Health insurance is meant to provide peace of mind during medical emergencies. But for many, that peace shatters when a much-needed claim is suddenly denied. If you’ve ever received a rejection message from your insurer, you’re not alone—and you’re not powerless.

This guide will walk you through why health insurance claims get denied, what steps to take if it happens, and how to prevent it in the future.

🔍 Why Was Your Claim Denied?

Understanding why a claim was denied is the first step toward resolving the issue. Here are the most common reasons:

1. Lack of Pre-Authorization

Certain treatments—like surgeries, specialized scans, or long-term hospitalizations—require pre-approval (also called pre-authorization) from the insurer. If you skip this step, even if the treatment was necessary, the claim may be denied.

2. Policy Exclusions

Health insurance plans have specific exclusions. For example:

  • Cosmetic surgery

  • Dental treatments (unless accidental)

  • Alternative therapies (unless specified)

  • Pre-existing conditions during the waiting period
    If your treatment falls into these exclusions, the claim may not be eligible.

3. Incomplete or Incorrect Documentation

Even one missing document—like a prescription, investigation report, or discharge summary—can lead to rejection. Mistakes in dates, names, or policy numbers can also create issues.

4. Waiting Period Not Completed

Many conditions, including maternity, hernia, cataracts, joint replacements, or pre-existing diseases, come with a 1–4 year waiting period. If you make a claim during this time, it’s likely to be rejected.

5. Treatment or Hospital Not Covered

  • Some insurers only offer cashless claims in network hospitals. If you get treated at a non-network facility, you might have to pay out of pocket.

  • Additionally, non-standard or experimental treatments may not be covered.


🛠️ What Should You Do If Your Claim Is Denied?

Don’t panic. There are steps you can take to understand, appeal, and possibly overturn a claim rejection.

✅ Step 1: Understand the Rejection

Your insurer will send a rejection letter/email outlining the reason. Read this carefully.
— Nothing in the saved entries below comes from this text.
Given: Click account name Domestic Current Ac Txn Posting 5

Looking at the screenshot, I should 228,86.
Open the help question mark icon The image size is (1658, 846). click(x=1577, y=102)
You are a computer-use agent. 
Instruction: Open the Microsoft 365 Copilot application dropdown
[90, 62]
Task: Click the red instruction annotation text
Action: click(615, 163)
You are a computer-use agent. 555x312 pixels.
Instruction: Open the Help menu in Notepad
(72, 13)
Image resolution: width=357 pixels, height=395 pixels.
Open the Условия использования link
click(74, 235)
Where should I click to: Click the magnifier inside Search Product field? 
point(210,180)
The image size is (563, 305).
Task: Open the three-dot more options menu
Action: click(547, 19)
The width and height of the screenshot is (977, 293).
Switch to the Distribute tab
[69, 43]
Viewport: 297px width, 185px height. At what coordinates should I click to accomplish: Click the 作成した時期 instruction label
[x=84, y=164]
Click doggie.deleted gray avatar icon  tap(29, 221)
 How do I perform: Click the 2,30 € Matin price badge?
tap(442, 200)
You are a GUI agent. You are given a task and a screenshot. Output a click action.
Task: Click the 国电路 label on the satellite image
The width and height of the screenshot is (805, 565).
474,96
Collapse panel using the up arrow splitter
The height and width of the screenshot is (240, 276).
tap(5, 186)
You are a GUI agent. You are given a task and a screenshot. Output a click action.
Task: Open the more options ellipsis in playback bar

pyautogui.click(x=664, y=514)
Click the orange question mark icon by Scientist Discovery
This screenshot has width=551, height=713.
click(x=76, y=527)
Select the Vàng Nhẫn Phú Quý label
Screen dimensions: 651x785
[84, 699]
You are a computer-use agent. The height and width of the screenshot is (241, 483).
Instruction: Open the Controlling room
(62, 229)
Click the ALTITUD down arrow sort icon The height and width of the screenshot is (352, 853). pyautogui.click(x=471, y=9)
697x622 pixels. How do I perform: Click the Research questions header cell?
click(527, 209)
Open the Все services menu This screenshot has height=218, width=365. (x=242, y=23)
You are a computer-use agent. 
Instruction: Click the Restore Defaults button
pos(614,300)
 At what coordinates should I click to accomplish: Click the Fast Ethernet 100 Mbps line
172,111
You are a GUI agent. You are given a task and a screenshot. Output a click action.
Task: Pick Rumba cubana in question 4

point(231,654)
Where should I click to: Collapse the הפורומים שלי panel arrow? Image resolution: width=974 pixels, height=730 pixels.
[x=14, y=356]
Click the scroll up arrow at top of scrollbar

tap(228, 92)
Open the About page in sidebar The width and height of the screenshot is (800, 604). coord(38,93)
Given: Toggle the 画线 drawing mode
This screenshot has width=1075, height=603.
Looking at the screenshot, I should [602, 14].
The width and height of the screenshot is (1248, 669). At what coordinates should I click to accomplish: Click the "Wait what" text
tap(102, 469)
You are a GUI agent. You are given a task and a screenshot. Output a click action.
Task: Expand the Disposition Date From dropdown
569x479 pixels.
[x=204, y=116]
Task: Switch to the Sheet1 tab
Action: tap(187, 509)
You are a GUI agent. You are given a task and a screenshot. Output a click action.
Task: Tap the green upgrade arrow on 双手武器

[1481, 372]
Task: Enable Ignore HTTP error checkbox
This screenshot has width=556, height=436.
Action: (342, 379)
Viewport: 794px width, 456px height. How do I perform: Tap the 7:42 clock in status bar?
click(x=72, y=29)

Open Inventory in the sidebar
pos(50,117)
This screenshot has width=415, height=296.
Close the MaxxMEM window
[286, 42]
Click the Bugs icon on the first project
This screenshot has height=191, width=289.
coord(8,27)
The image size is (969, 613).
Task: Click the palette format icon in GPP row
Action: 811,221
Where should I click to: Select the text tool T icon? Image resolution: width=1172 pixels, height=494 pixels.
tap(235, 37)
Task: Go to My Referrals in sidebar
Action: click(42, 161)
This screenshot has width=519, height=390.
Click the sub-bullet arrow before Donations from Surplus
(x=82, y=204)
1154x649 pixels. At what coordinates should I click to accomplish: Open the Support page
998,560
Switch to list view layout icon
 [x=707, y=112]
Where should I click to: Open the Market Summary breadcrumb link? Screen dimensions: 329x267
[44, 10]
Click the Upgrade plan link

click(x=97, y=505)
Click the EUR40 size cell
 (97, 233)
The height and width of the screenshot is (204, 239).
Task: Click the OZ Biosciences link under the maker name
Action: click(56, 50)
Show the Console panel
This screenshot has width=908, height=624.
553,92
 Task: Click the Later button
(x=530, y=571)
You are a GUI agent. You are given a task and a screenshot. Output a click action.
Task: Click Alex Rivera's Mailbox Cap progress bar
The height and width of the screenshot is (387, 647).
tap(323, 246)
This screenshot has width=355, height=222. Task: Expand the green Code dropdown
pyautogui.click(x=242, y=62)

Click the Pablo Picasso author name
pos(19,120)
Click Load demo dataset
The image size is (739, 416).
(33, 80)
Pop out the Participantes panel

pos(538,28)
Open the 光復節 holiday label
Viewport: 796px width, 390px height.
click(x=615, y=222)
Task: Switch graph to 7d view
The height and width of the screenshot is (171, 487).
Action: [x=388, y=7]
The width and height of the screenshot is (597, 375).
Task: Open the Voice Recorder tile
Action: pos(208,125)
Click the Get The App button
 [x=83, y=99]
Common phrases to look out for:

  • “Pre-authorization not obtained”

  • “Treatment not covered under policy”

  • “Insufficient documentation”

  • “Waiting period not completed”

✅ Step 2: Call the Insurer

Call customer care and ask for a clear explanation. Keep a record of:

  • The date and time of the call

  • Name of the representative

  • Call ID/reference number

  • Summary of what was discussed

✅ Step 3: Re-check Your Documents

Review your submission with a checklist:

  • Final hospital bill

  • Break-up of charges

  • Discharge summary

  • Doctor’s prescription

  • Diagnostic test results

  • ID and KYC documents

  • Pre-authorization (if required)

Submit any missing or corrected documents if allowed.

✅ Step 4: File a Written Appeal

If the insurer sticks with their decision, you can file a written appeal. Include:

  • A copy of your claim form

  • Medical reports

  • The rejection letter

  • A clear explanation of your case
    Send it via email or registered post to your insurer’s grievance redressal team.

✅ Step 5: Escalate to the Insurance Ombudsman or IRDAI

If your appeal is ignored or unfairly rejected:

  • File a complaint with the Insurance Ombudsman (free of cost)

  • Or escalate to IRDAI’s grievance redressal portal: https://www.irdai.gov.in

They will assess your case independently and ensure your rights are protected.


🧠 How to Avoid Claim Denials in the Future

Being proactive is your best protection. Here’s how:

1. Read and Understand Your Policy

Don’t just rely on your agent. Read the document carefully—especially:

  • Coverage details

  • Exclusions

  • Waiting periods

  • Network hospital list

  • Claim process guidelines

2. Choose Network Hospitals

Always opt for hospitals that are listed under your insurer’s cashless network. This simplifies and speeds up the claim process.

3. Get Pre-Authorization for Planned Treatments

Inform your insurer in advance for planned surgeries, admissions, or major diagnostics. This improves your chances of approval.

4. Keep Records

Always save:

  • Doctor’s prescriptions

  • Test reports

  • Hospital bills and receipts

  • Communication with the insurer

These documents are your strongest defense during a claim.

5. Inform the Insurer Promptly

For emergencies, inform your insurer within 24 hours of hospitalization. Late notification can delay or void a claim.


📌 Real-Life Scenario

Rahul had a ₹5 lakh policy. His mother was hospitalized for gallbladder surgery. The surgery went well, but the claim was denied because he didn’t inform the insurer within the 24-hour window—and the hospital was not part of the cashless network.

This shows how even small procedural errors can result in huge out-of-pocket costs.


📝 Conclusion

Health insurance claim rejections are frustrating—but you’re not powerless. Know your rights, understand your policy, and take timely action.

If your claim is denied:

  • Don’t accept it blindly

  • Ask questions

  • File an appeal

  • Escalate if necessary

Remember, you bought insurance to protect yourself—don’t let lack of information take that away from you.